High glucose-induced phospholipase D activity in retinal pigment epithelium cells: New insights into the molecular mechanisms of diabetic retinopathy

TENCONI, PAULA E.; BERMÚDEZ, VICENTE; ORESTI, GERARDO M.; GIUSTO, NORMA M.; SALVADOR, GABRIELA A.; MATEOS, MELINA V.

EXPERIMENTAL EYE RESEARCH

ACADEMIC PRESS LTD-ELSEVIER SCIENCE LTD

Año: 2019 vol. 184 p. 243 - 257

0014-4835

Chronic hyperglycemia, oxidative stress and inflammation are key players in the pathogenesis of diabetic retinopathy (DR).
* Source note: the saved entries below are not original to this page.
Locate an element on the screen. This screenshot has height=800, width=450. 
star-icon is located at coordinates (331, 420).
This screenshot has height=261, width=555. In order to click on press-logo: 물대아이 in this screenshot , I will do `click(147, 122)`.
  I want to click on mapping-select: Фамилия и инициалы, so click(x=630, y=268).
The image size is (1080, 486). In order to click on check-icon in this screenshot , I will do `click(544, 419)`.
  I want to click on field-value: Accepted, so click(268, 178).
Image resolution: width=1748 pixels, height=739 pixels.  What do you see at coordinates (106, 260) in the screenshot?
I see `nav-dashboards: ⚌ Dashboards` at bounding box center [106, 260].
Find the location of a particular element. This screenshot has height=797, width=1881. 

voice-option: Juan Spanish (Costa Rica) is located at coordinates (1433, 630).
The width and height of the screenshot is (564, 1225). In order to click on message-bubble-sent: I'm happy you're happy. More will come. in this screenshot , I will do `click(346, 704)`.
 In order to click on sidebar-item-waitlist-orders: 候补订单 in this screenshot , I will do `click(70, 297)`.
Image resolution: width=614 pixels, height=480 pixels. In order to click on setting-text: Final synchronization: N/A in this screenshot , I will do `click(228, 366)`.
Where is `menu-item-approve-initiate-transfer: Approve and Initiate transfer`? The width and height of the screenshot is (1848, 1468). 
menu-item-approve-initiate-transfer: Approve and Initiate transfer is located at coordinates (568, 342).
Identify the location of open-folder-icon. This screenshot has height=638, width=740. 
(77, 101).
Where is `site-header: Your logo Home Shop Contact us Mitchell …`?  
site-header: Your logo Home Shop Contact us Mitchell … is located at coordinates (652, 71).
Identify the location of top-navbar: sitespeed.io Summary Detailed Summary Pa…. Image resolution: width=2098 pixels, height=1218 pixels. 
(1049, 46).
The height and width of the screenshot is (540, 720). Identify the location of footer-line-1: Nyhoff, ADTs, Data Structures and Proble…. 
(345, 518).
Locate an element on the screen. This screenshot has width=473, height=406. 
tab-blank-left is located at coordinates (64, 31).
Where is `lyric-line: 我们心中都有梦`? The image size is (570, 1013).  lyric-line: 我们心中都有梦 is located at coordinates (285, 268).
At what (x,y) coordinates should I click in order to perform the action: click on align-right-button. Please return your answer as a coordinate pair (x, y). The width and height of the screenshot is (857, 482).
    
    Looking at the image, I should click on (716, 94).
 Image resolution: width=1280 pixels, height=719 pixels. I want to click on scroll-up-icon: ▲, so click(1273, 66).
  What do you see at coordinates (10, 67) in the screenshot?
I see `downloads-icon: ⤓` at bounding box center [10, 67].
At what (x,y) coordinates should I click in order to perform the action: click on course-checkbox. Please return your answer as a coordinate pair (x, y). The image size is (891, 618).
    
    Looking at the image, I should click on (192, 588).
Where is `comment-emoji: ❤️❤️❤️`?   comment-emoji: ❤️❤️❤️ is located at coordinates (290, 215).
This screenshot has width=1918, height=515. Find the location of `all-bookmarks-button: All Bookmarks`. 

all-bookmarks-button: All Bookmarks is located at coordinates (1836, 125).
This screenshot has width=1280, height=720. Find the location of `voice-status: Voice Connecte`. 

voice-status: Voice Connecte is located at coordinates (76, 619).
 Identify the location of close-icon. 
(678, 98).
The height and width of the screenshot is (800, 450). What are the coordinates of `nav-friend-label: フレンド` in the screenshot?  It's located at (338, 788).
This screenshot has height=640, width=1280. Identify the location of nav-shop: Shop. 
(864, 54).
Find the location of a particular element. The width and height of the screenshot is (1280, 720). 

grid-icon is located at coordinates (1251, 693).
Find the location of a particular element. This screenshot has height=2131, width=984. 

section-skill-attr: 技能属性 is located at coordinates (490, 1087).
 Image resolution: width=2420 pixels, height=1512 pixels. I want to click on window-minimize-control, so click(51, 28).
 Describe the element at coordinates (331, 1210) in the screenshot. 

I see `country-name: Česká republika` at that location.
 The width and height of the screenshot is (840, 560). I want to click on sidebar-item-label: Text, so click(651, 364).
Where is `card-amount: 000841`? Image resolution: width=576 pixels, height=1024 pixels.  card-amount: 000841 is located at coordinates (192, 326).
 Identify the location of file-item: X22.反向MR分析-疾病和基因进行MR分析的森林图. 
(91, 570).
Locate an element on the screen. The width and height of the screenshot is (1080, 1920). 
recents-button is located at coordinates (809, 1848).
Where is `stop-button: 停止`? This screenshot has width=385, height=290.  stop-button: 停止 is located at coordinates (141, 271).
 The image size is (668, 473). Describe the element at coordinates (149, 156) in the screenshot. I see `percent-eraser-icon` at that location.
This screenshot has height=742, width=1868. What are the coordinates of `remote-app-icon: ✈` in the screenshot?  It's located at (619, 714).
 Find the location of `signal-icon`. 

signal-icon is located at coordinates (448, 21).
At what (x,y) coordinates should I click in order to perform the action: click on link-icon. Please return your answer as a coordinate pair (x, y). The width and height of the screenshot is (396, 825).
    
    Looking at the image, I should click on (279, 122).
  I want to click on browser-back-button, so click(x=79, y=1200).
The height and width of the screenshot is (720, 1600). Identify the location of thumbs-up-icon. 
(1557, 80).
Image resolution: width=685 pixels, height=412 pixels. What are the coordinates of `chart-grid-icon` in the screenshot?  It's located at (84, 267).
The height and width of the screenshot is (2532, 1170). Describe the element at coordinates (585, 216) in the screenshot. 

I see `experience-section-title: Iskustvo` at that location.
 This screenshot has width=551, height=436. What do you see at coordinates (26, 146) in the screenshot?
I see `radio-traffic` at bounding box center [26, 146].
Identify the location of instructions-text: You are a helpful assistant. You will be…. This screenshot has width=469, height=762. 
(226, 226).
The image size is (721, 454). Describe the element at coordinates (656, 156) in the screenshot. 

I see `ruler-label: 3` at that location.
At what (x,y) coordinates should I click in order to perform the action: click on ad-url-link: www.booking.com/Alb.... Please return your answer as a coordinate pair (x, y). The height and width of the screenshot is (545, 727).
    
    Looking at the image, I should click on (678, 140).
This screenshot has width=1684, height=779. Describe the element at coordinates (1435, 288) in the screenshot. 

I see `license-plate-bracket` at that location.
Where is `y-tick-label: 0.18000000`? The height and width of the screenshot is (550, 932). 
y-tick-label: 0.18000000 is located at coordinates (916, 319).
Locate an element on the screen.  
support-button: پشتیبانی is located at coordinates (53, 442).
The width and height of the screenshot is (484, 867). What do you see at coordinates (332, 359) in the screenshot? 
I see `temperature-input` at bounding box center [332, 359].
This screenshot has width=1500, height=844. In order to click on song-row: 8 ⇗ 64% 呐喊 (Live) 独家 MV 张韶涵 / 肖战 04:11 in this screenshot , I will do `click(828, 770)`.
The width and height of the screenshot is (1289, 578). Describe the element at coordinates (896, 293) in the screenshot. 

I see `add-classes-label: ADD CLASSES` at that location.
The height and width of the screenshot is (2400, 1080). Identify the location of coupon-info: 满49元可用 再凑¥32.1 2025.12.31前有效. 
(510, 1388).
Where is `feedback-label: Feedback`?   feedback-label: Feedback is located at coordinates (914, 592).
In this work we study the role of phospholipase D (PLD)pathway in an in vitro model of high glucose (HG)-induced damage. To this end, we exposed human retinal pigment epithelium (RPE)cell lines (ARPE-19 and D407)to HG concentrations (16.5 or 33 mM)or to normal glucose concentration (NG, 5.5 mM)for 4, 24 or 72 h. Exposure to HG increased reactive oxygen species levels and caspase-3 cleavage and reduced cell viability after 72 h of incubation. In addition, short term HG exposure (4 h)induced the activation of early events, that involve PLD and ERK1/2 signaling, nuclear factor kappa B (NFκB)nuclear translocation and IκB phosphorylation. The increment in pro-inflammatory interleukins (IL-6 and IL-8)and cyclooxygenase-2 (COX-2)mRNA levels was observed after 24 h of HG exposure. The effect of selective pharmacological PLD1 (VU0359595)and PLD2 (VU0285655-1)inhibitors demonstrated that ERK1/2 and NFκB activation were downstream events of both PLD isoforms. The increment in IL-6 and COX-2 mRNA levels induced by HG was reduced to control levels in cells pre-incubated with both PLD inhibitors. Furthermore, the inhibition of PLD1, PLD2 and MEK/ERK pathway prevented the loss of cell viability and the activation of caspase-3 induced by HG. In conclusion, our findings demonstrate that PLD1 and PLD2 mediate the inflammatory response triggered by HG in RPE cells, pointing to their potential use as a therapeutic target for DR treatment.